### GOAL
Print each line of the entries below exactly as it appears, but leave out the pictures.

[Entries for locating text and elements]
◆ ◆ ◆ ◆ ◆ ◆ ◆
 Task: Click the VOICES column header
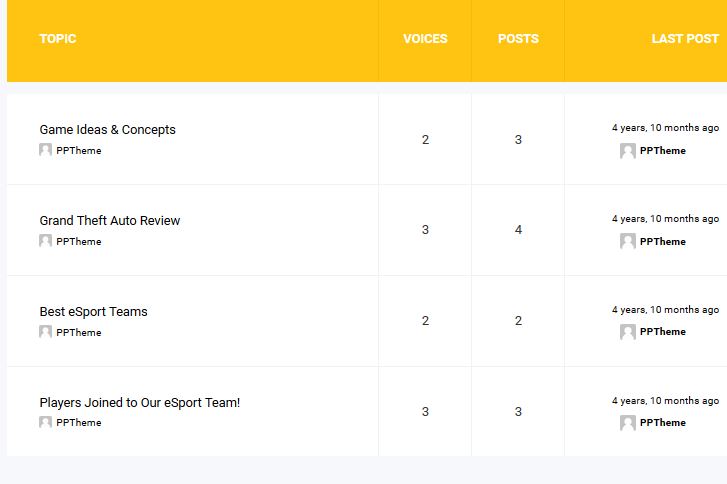click(425, 38)
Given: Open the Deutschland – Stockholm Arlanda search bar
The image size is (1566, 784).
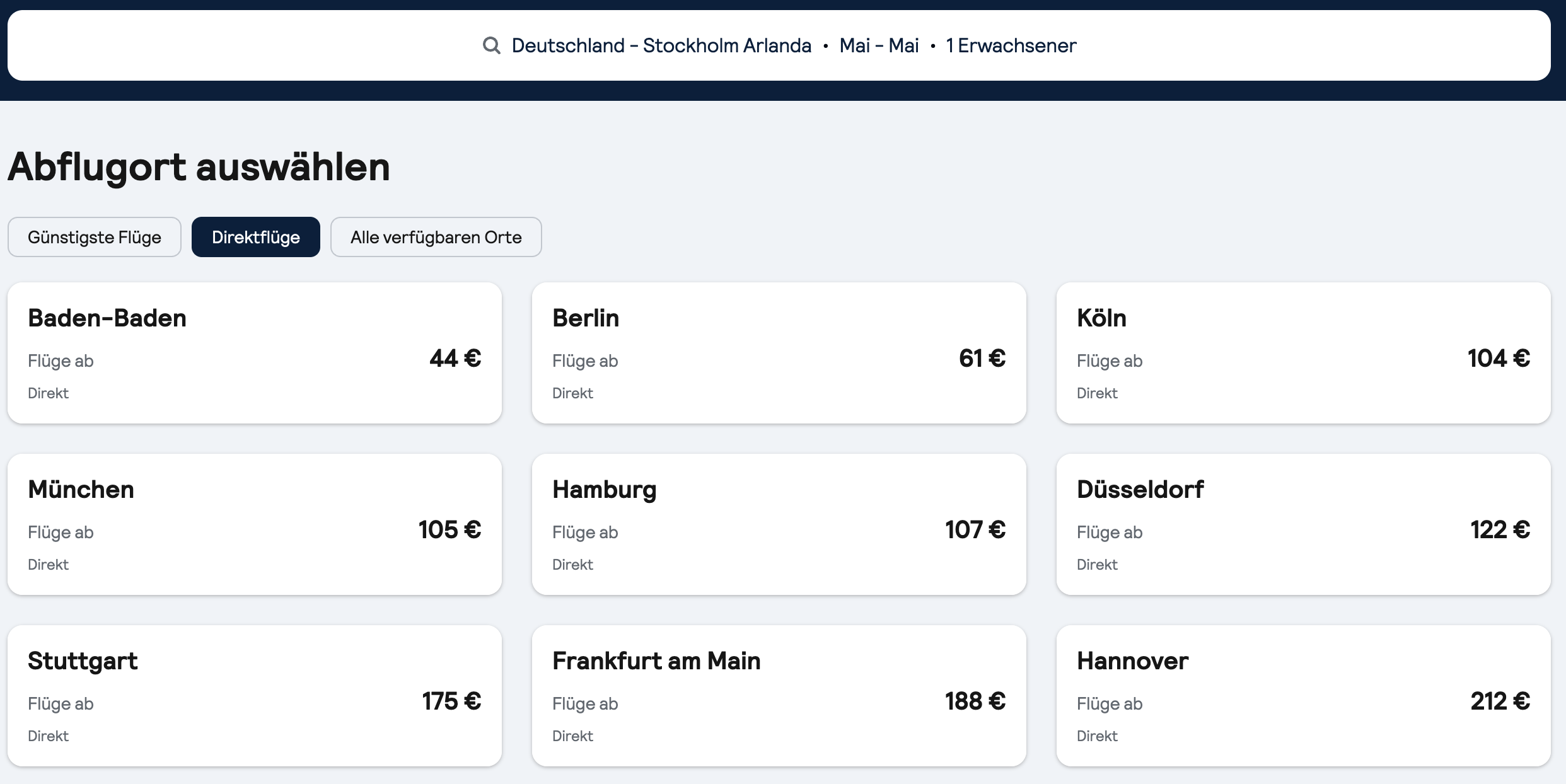Looking at the screenshot, I should pos(779,45).

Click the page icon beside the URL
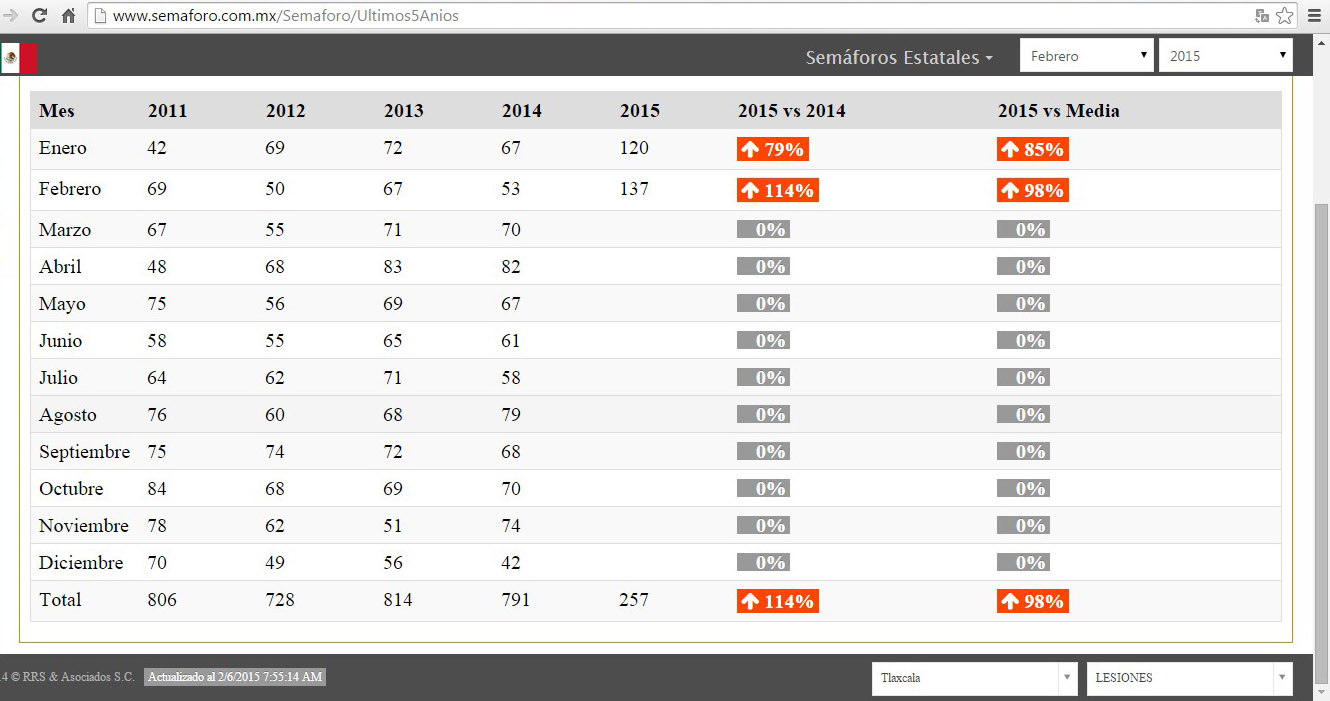pos(100,16)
◆ ◆ ◆ ◆ ◆ ◆ ◆
### SOLUTION FOR THIS PROBLEM
 Task: Click the VOICES column header
click(425, 38)
Given: Open the Deutschland – Stockholm Arlanda search bar
The image size is (1566, 784).
Looking at the screenshot, I should pos(779,45).

Click the page icon beside the URL
pos(100,16)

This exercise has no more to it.